— Action item —
Answer these questions about the forum thread on charging for drywall removal below.
(a) What does PrairrieDogExpress say is the only work they do?
(b) What did DSJOHN say they were charged per pound at the dump?
(c) According to Capt-sheetrock's first post, what should be added if the customer wants the drywall hauled off?

— Document segment —
=== Section Start ===

# taking down drywall question?



## git-r-dun (May 1, 2010)

I was wondering on what how i would go about on charging for taking down old drywall and putting new stuff on. I know how much to charge to hang and tape, I just want to know about taking it down?


----------



## PrairrieDogExpress (Jan 29, 2010)

My guess would be to figure out approx how long it will take in hours and charge what you normally make an hour doing piece work. Dunno I only tape.


----------



## Capt-sheetrock (Dec 11, 2009)

I generally figure it the same way the Dog does, figure out how long you need to do it, and charger accordinally. Remember to add for removel and dump fees, if they want you to haul it off.


----------



## DSJOHN (Apr 5, 2010)

DO NOT forget dump fees, I got charged .15 a pound yesterday,what a ripoff, you figure roughly your time spent and charge $5 a more than your normal rate, then you wont get f%$ed


----------



## Capt-sheetrock (Dec 11, 2009)

DSJOHN said:


> DO NOT forget dump fees, I got charged .15 a pound yesterday,what a ripoff, you figure roughly your time spent and charge $5 a more than your normal rate, then you wont get f%$ed


I hear ya, who'd a thunk it,,, never thought they would charge so much to bury something in the ground that actually came from the ground to start with,,,, gotta love them bunny-huggers


----------

=== Section End ===

— Collected material —
=== Section Start ===

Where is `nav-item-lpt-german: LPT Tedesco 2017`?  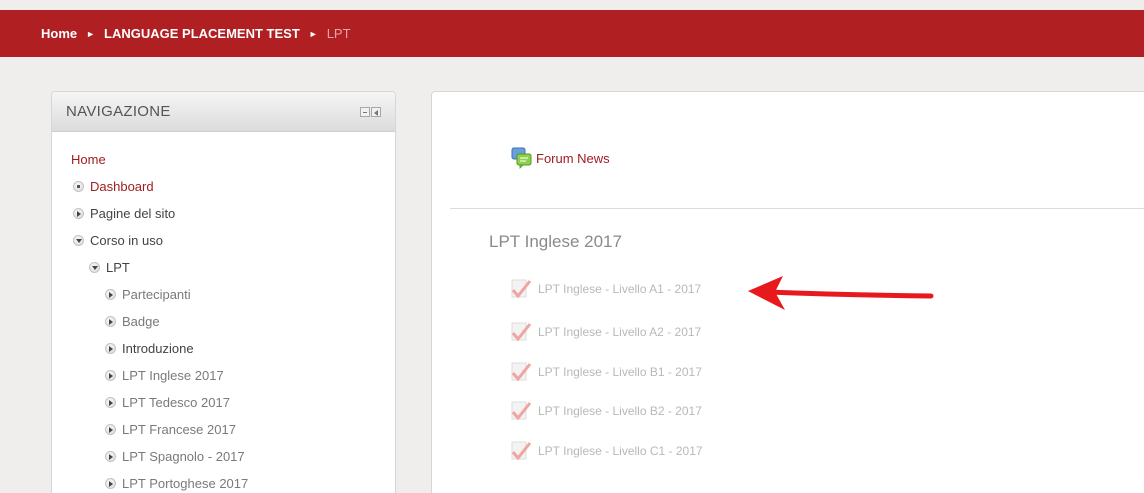
nav-item-lpt-german: LPT Tedesco 2017 is located at coordinates (224, 402).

=== Section End ===

— Answer box —
(a) Taping.
(b) .15 a pound.
(c) Removal and dump fees.